My dry month has become as much a feature of my drinking life as my love of Czech lager and best bitter, it's just something I like to do for no other reason than I feel that it is good sometimes to take a step back, even switch off a little bit, and tune out the noise that surrounds much of the craft beer industry.

This year has been the hardest I can remember, and I am glad that I am a stubborn, bloody minded Highlander, as that determination to get to the finish line will get me through. It would be too easy to say that the fact that I have 15 month old twins has made the month harder, I had the same twins, though younger obviously, this time last year. Life with 3 month old twins though is a completely different kettle of fish, and not drinking when you have to deal with 2 or 3 feedings each night was likely beneficial.

In talking about this with Mrs V, as inestimably wonderful as ever, she noted that compared to even 3 or 4 years ago I probably don't drink quite as much, and so for the first Holidays period I can recall, there were no epic, or even semi-epic, sessions on the booze. There was a fairly steady stream of a couple of imperial pints each night, and a few extra at the weekend, but nothing where Mrs V felt as though I had had enough, before my going on to have a few more. Without sludgy hangovers to deal with, the feeling of clean came much quicker than the usual ten days.

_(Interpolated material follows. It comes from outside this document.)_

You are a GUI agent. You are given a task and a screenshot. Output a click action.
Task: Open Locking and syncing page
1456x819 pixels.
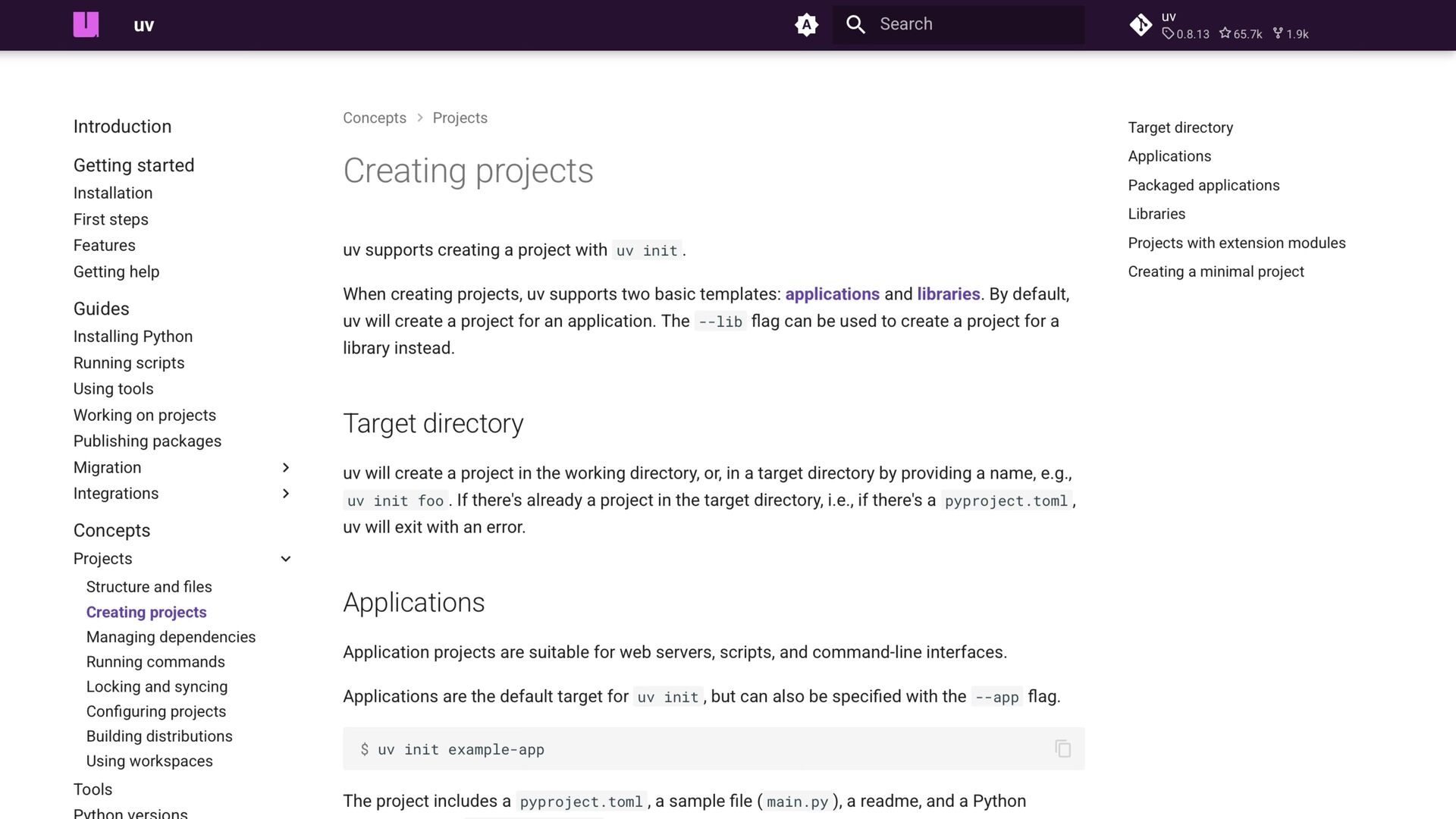(157, 686)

This year has also likely been harder because the boys, as is the want of kids that age in winter, have been an endless source of snot, fever, and the attendant discomforted upset that goes along with such things. When bedtime is over and done with so many nights I have looked longingly at the Sierra Nevada mix pack, cans of König Pilsner, and growler of South Street doppelbock in the fridge, only to have that dour Highland determination remind me that a few more days without will make that first February beer all the sweeter.

And then comes through the news about Fullers. As with previous sales of breweries I very much like, I am incapable of the caterwauling and gnashing of teeth that is de rigeur at times like this. However, I think the news is the first time such a thing has happened in the middle of my drink free time, and perhaps I am clearer headed than usual, but this time the lamentations of St Jude's acolytes grated more keenly, like the banshee's wail. As someone pointed out, there is a likely overlap of caterwaulers and folks that derided Fullers as "boring brown beer". Some people will find any reason for a moan.

Anyway, Friday is on its way, and I am looking forward to having a beer or two with lunch to get back in the swing of things.

Wednesday, January 23, 2019

Try Offering Dry

A friend on Facebook posted this interesting little article in the Morning Advertiser today, which basically states that Dry January will "be the death" of the British pub.

The article goes on to state that 5 million British drinkers have signed up for the "official" Dry January project run by those tireless, puritanical, temperance folks of Alcohol Concern. The number of people completing the challenge in previous years is not mentioned. If my own observations of friends who, like me, attempt to take 31 days off the bevvy can be extrapolated out, I would not be surprised if fewer than 2 million people actually succeed.

I have mentioned in previous posts that I have little truck with either the official Dry January brigade or the plucky rebellious sorts advocating for Tryanuary, which encourages folks to break out from their normal drinking, preferably at some craft beer, leave your wallet with the barman, type place.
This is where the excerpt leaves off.